Surviving a Break-up
two weeks? three days? a month? when was the last time you thought of him, you wonder. something has brought him into your thoughtstream and instantly you realize that you feel nothing; numb to the person who so effortlessly dropped you from his life after four and a half years, who made you cry for 3 months straight, the person you had almost written vows for. how can it be that your heart doesn’t suddenly start pounding out of your rib cage you aren’t cringing to hold back tears, your breathing is slow and controlled.
there were days you thought this moment wasn’t physically possible. you had unsuccessfully tried to rid yourself of that feeling for months. you sobbed over photos, over old letters, over cold sheets. you wrote yourself lists upon lists of why you couldn’t be together and why you should forget him. you learned how to cry silently at work so no one could hear you when the swelling in your chest from an 2-day unanswered text message was unbearable. you tried to convince yourself that you were better than the dramatic overreactions you were having, but it just made it worse because you couldn’t stop. you became your own worst enemy.
similarly, your friends become therapists. they tell you you’re pretty, they tell you you’re smart, they tell you how you deserve better. you found yourself laughing inside at how cliche these moments were. were you really the girl that everyone felt bad for? you wondered if your behavior was only following the motions of what we’ve learned of break-ups through cinema or if all those sappy rom-com’s actually reflect our bizarre behaviors. as they nodded in agreement over the reasons why you couldn’t and shouldn’t get back together, all you think about is how you will, you have to. in order to cope with the situation, you revert to Disney princess fantasies of happily-ever-afters and tell yourself he’ll come back to sweep you off your feet. deep down you know it’s a lie, and as much as you didn’t believe them at the time, reassurance and support from your friends meant everything.

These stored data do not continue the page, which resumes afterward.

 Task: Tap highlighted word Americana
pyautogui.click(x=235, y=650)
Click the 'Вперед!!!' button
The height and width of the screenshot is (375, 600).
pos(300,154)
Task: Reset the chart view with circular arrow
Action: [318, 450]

somewhere between the constant word vomit of breakup woes, the ‘there are more fish in the sea’ encouragements from friends, and subsequent internalization of the whole thing, your body silently gives up. you’re heart takes a nap, your muscles relax, and your fingers paint ‘fuck you’ over the deep breath you were holding in. you realize that although you may be at your lowest low, the world doesn’t stop for you. on the days you feel like you can’t muster up the energy to get yourself out of bed, you do, because you have to. it’s a blessing in that you realize life moves on, and slowly you do, too. you become okay with not knowing the details of his life. you realize you’ve lost the privilege of being the first person he tells things to. when a text goes unanswered, you hardly notice.
it’s when you get a phone call from the hospital that throws you for a loop. a bike accident, broken bones, and a boy on lots of medications telling you he wished you could be there makes you feel uneasy. you remind yourself that he is not in the right state if mind. it scares you to realize that you aren’t the person who is first in line to visit him at the hospital. when would you have been notified if it had ended up worse? you want to calm him down and remind him that you love him. can you say that? do you? it’s a different kind of love this time. i love you, not as my soul mate. i love you, not the way i love chocolate. i love you, not the way i love my mother. in greek there are four distinct words for love - agápe, unconditional; éros, passionate; philía, friendship; and storgē, affectionate - and yet I can’t find a word to properly convey this feeling. weeks later when you run into him on the bus you’re taken aback when, instead of your nickname, he addresses to you like everyone else… “hey allie”. ask how he is doing, get a few tid-bits and updates. you ask about work, about family, and even about her. you really just want to make sure he is doing alright.
losing someone for whom you cared so deeply for is just as destabilizing, humiliating and cliche as they tell you. what’s even more cliche is that failed relationships offer an unmatched learning experience. there is something to be said about coming out on the other side, that moment you realize your scars have healed. be grateful for the things you were able to learn about yourself. you’re almost relieved to know that you can feel and hurt in a way you didn’t know was possible. relieved to know that you can overcome, forgive, and move on. realize your resilience, realize your strength, and realize that you are now a better person.
surviving a break-up doesn’t mean you hit the delete button on all of your memories and moments. there will always be sounds, smells, days, and places that make you think of him. acknowledge that what is no longer right for you once was exactly what you needed. appreciate the intangible memories, the way you learned what love was supposed to feel like, what trust and honesty sounded like.
stumble across an old email where he reminded you that you’d always be his greatest friend. close the computer and walk away into the kitchen. when you turn the faucet on to do the dishes, tears flood your eyes, roll down your cheeks into the sink and down the drain. life is made up entirely of loving and losing isn’t it? turn off the water, wipe your eyes and walk away. it won’t be easy if it happens again, but at least I’ll know I have it in me to survive.